Die HelloFresh-Aktie (WKN: A16140) ist am Donnerstag im nachbörslichen Handel stark eingebrochen. Das steckt hinter dem satten Kursminus von 16% und so sind die Aussichten auf eine Erholung der Papiere:
HelloFresh vorgestellt
- HelloFresh mit Sitz in Berlin ist ein Anbieter sogenannter „Kochboxen“. Das sind Pakete mit vorbereiteten Zutaten, vorwiegend aus lokalem Anbau, und einem Rezept. Diese können von Verbrauchern selbst zu Mahlzeiten zubereitet werden.
- Die Kochboxen sind in Abonnements erhältlich. Neben Deutschland ist der Kochboxenversender in zahlreichen weiteren Ländern aktiv.
- Das 2011 gegründete Unternehmen ist Mitglied im deutschen Nebenwerteindex MDAX. An der Börse ist HelloFresh ca. 2,0 Milliarden € wert.
Horrorzahlen & -16%
Am Donnerstag nach Börsenschluss gab es für HelloFresh-Aktionäre einige Schocknachrichten. Der Kochboxenversender legte überraschend vorläufige Zahlen vor und sorgte damit für einen massiven Abverkauf.

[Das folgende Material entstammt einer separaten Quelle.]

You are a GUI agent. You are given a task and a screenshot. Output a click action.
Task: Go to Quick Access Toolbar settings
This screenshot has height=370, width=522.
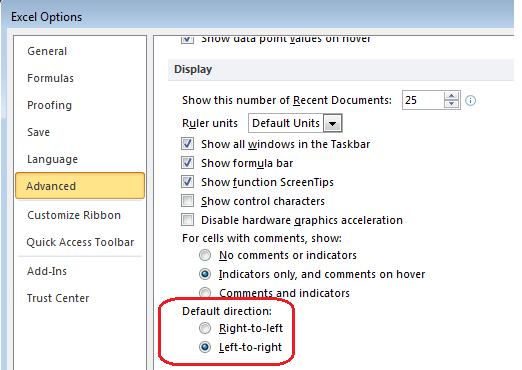(80, 242)
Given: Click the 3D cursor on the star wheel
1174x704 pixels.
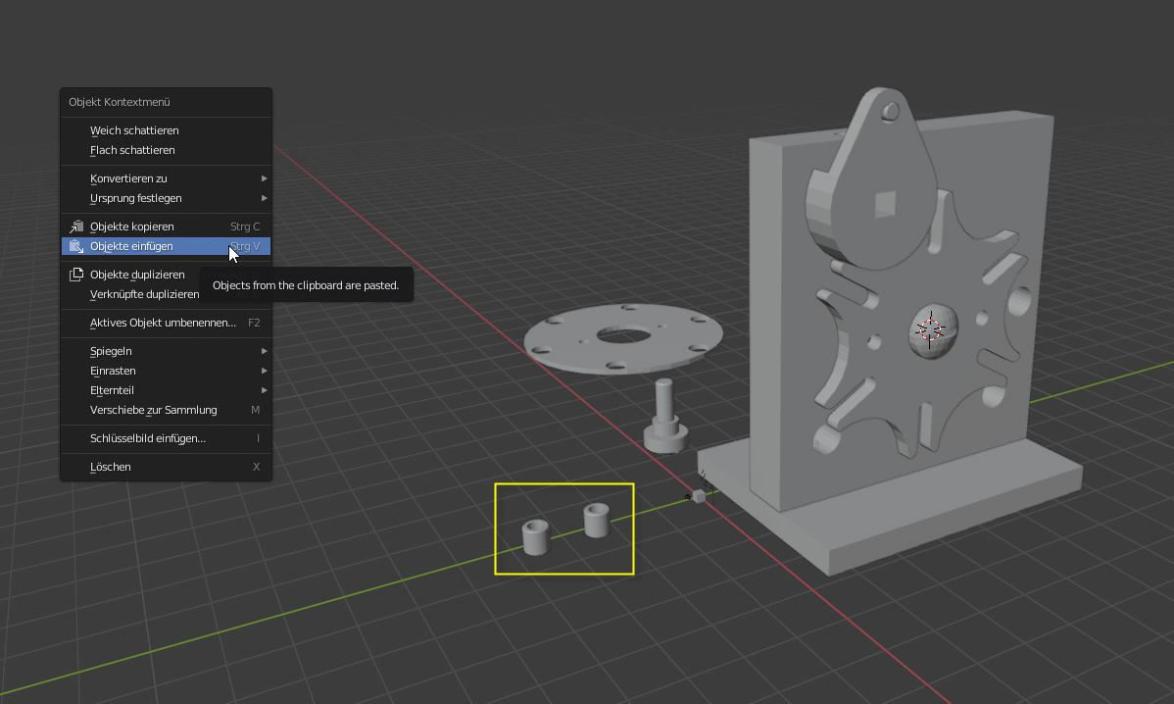Looking at the screenshot, I should point(930,330).
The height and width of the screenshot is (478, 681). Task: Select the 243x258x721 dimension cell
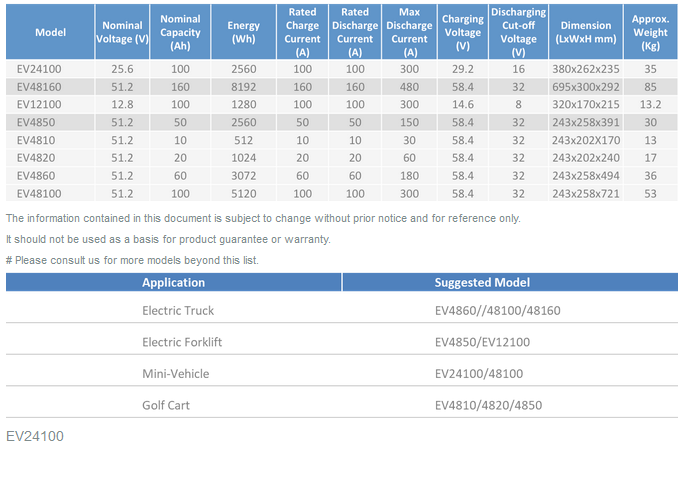585,192
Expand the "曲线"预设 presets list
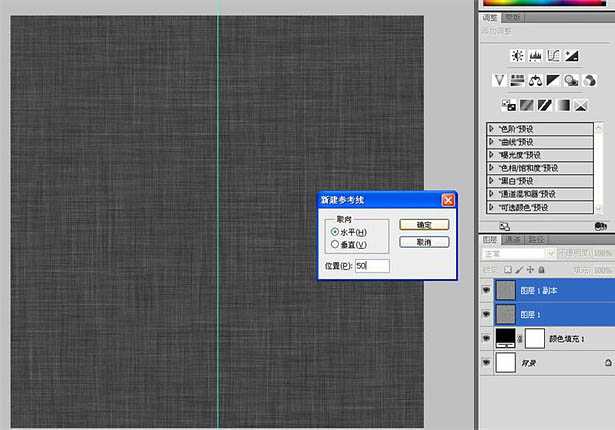This screenshot has width=615, height=430. pos(492,142)
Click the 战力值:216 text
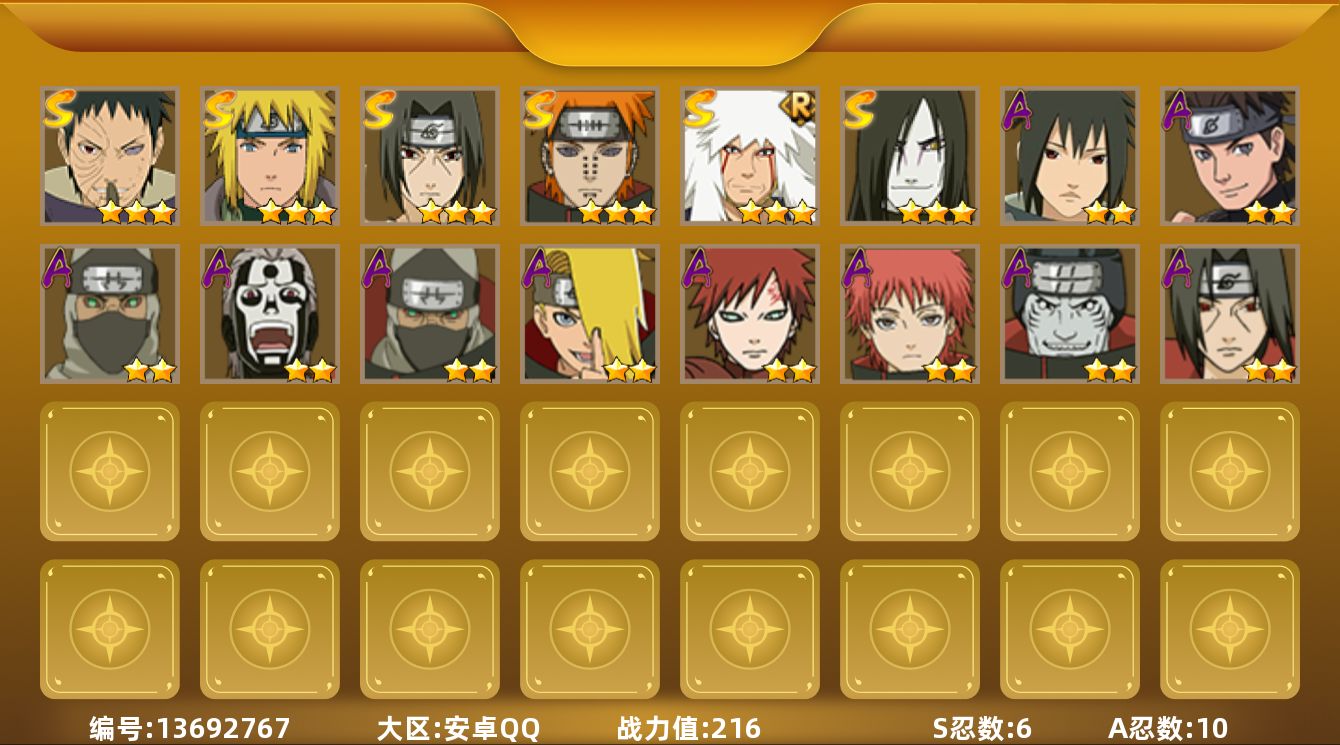 (689, 728)
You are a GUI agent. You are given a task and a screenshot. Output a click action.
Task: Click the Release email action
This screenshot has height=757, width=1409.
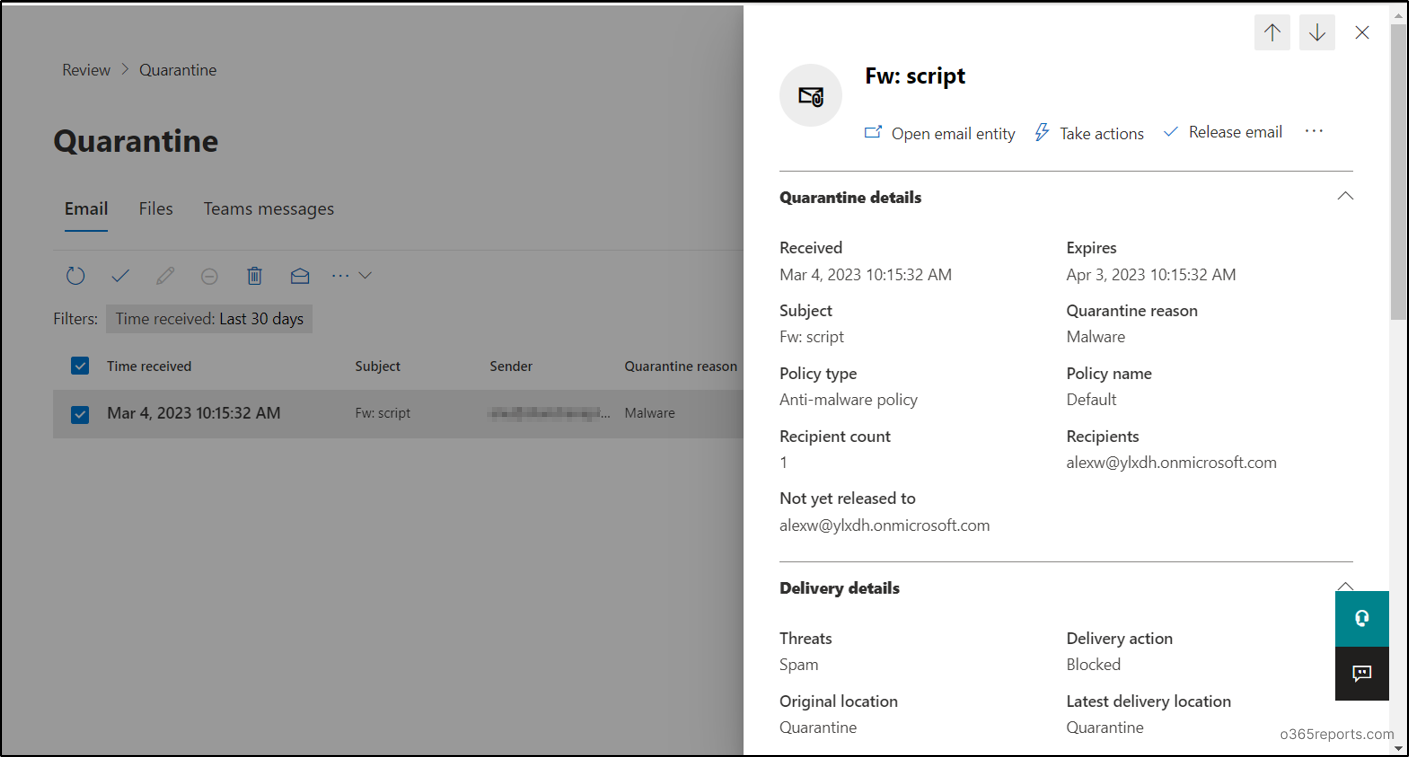click(1222, 131)
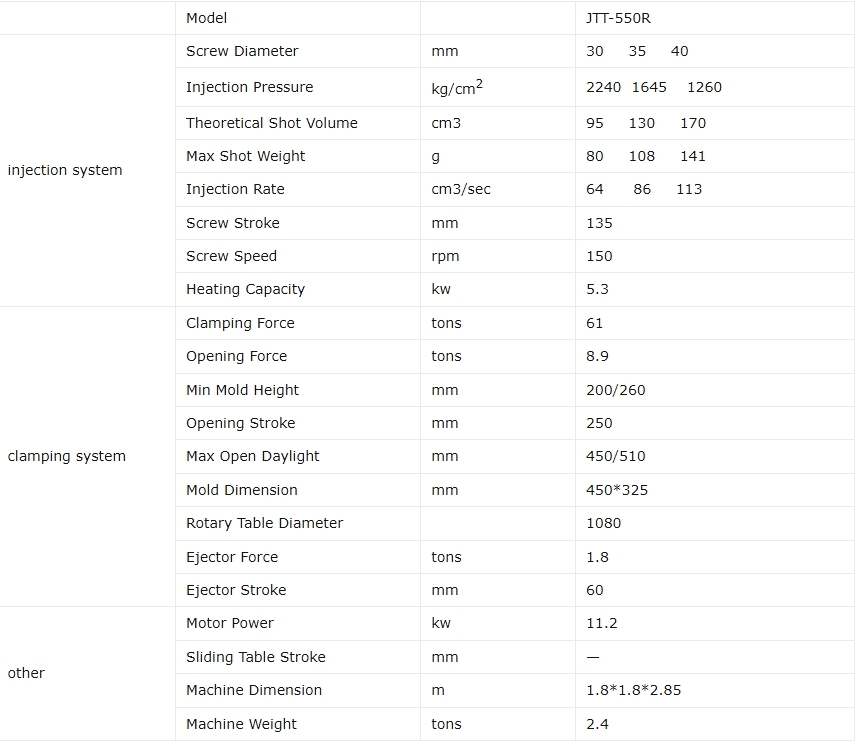858x743 pixels.
Task: Click the Motor Power value 11.2
Action: click(601, 623)
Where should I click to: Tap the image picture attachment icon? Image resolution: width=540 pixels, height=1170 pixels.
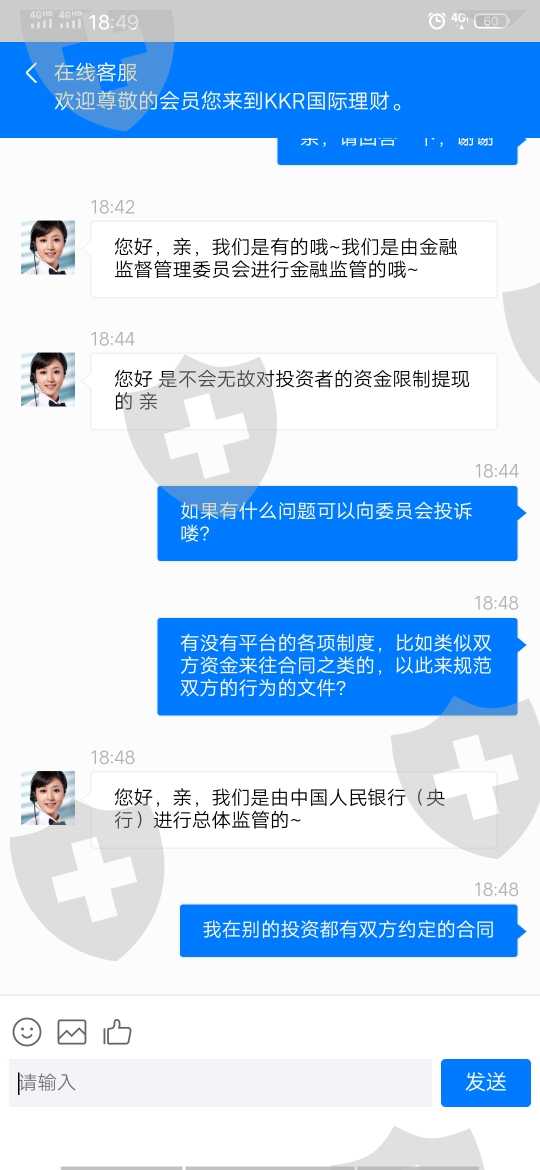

In der Spitze fielen die Papiere unter die Marke von 10 €.
Konkret meldete HelloFresh für 2023 einen auf Vorjahresniveau stagnierenden Umsatz von 7,6 Milliarden € (2-5% Wachstum erwartet) und ein bereinigtes EBITDA von 448 Millionen € (mittlerer Schätzungswert 450 Millionen €). Im Vorjahr hatte man noch 477 Millionen € erwirtschaften können.
Aufgrund dieser Ergebnisse, die die Erwartungen verfehlten, rechnet das MDAX-Unternehmen für 2024 mit einem Umsatzwachstum von 2-8%, womit die Prognosen der Analysten von 7,1% nicht erfüllt wurden. Das bereinigte EBITDA soll zudem im laufenden Jahr erneut zurückgehen – auf 350 bis 400 Millionen €.
Im Angesicht dieser schlechten Aussichten strich der Konzern zusätzlich die eigenen Ziele bis 2025 von 10 Milliarden € Umsatz und einer Milliarde € bereinigtem EBITDA.
Auf Niveau 2019
Schaut man auf diese katastrophalen Zahlen, dann ist es kein Wunder, dass die Aktie nach dem Absturz auf demselben Niveau wie 2019 notiert. Der steile Abwärtstrend bleibt damit intakt und eine charttechnische Erholung ist nicht absehbar.
Freuen dürfte dies besonders die zahlreichen Leerverkäufer von HelloFresh. Mit einer Short-Quote im Bereich der 8% auf den Free Float ist der Kochboxenversender eine der am stärksten geshorteten Aktien Deutschlands.
Ein fallendes Messer
Nach diesen Horrorzahlen und dem nachbörslichen Absturz des Aktienkurses unter die Marke von 10 € kann das Fazit zu HelloFresh nur lauten: dringend Finger weg von der Aktie. Der Kochboxenversender hat eine ganze Wagenladung an Problemen, angefangen bei der schlechten Konjunktur und der schwindenden Nachfrage. Ob und wann eine Erholung stattfindet, ist nicht absehbar, vermutlich dürfte dies aber einige Jahre in Anspruch nehmen.